Moored Acoustic Array Deployed between Puerto Rico and St. Thomas in March 2010

By Ryan Smith


Scientists from AOML’s Physical Oceanography Division, the Southeast Fisheries Science Center’s Early Life History Laboratory (SEFSC/ELH), and the University of the Virgin Islands Center for Marine and Environmental Studies (UVI/CMES) successfully deployed an array of acoustic Doppler current profilers (ADCP) in the waters of Puerto Rico (PR) and the US Virgin Islands (USVI) in March from the NOAA Ship Nancy Foster. Instruments were positioned across the eastern end of Vieques Sound, between Vieques and Culebra (PR), and across Virgin Passage, between Culebra and St. Thomas (USVI). The 6-mooring array is designed to quantify mass transport across the region over a 12-month period, and is a component of the recently funded Vieques Sound and Virgin Passage Transport Study. This collaborative project, which is supported by NOAA’s Coral Reef Conservation Program (CRCP), seeks to gain a better understanding of the physical and biological linkages between Marine Protected Areas (MPA) south of St. Thomas, such as Red Hind and Grammanik Banks, and coastal areas east of PR (within Vieques Sound) and north of St. Thomas, St. John, and the British Virgin Islands (BVI).

Grant Rawson (PhOD) installs a Nortek Aquadopp ADCP and a Sea-Bird MicroCat salinity/temperature recorder on a Virgin Passage mooring base.

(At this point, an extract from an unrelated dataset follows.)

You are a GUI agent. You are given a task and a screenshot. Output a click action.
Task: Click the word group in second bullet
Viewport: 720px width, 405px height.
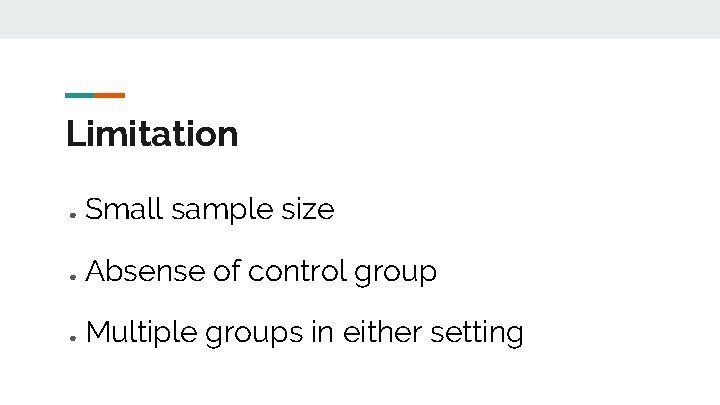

Previously collected current velocity data, Lagrangian surface drifter trajectories, and model simulations (North Eastern Caribbean Circulation Model) suggest connectivity between these coastal ecosystems. However, larval transport of economically important reef fish across the PR/USVI shelf and through passages between the islands is poorly understood. The natural dispersal of these newly spawned larvae is affected by many factors, including bottom regime, island/shelf/bank geometry, tides, small-scale retention mechanisms, mesoscale gyres, and larger-scale mean fields such as wind-driven transport. These processes may carry larvae off the shelf to unsuitable habitat, or relocate them to nearshore areas where settlement is favorable. Quantifying ichthyoplankton flux through Virgin Passage and into and out of Vieques Sound will provide scientists and managers with broader insights into the connected nature of the catch found in Vieques Sound and on the northern USVI/BVI banks with the established MPAs south of St. Thomas.

A Nortek Aquadopp ADCP successfully installed on a Virgin Passage mooring base.

Project partners will utilize data recovered from the moored array with repeat hull-mounted (shipboard) ADCP data collected across the moored sections quarterly to construct a detided velocity section and mass transport time-series for each passage. The 4-year USVI Larval Reef Fish Distribution and Supply Study biophysical dataset collected during joint AOML-SEFSC shipboard surveys of the region will be combined with these results to determine ichthyoplankton flux across the moored array. Additionally, these in situ data will be incorporated into the University of Miami’s North Eastern Caribbean Circulation Model. Ground-truthed model output will supply a tri-dimensional representation of flow across the banks between these areas of interest, providing an additional tool to assess ecological connectivity and MPA effectiveness.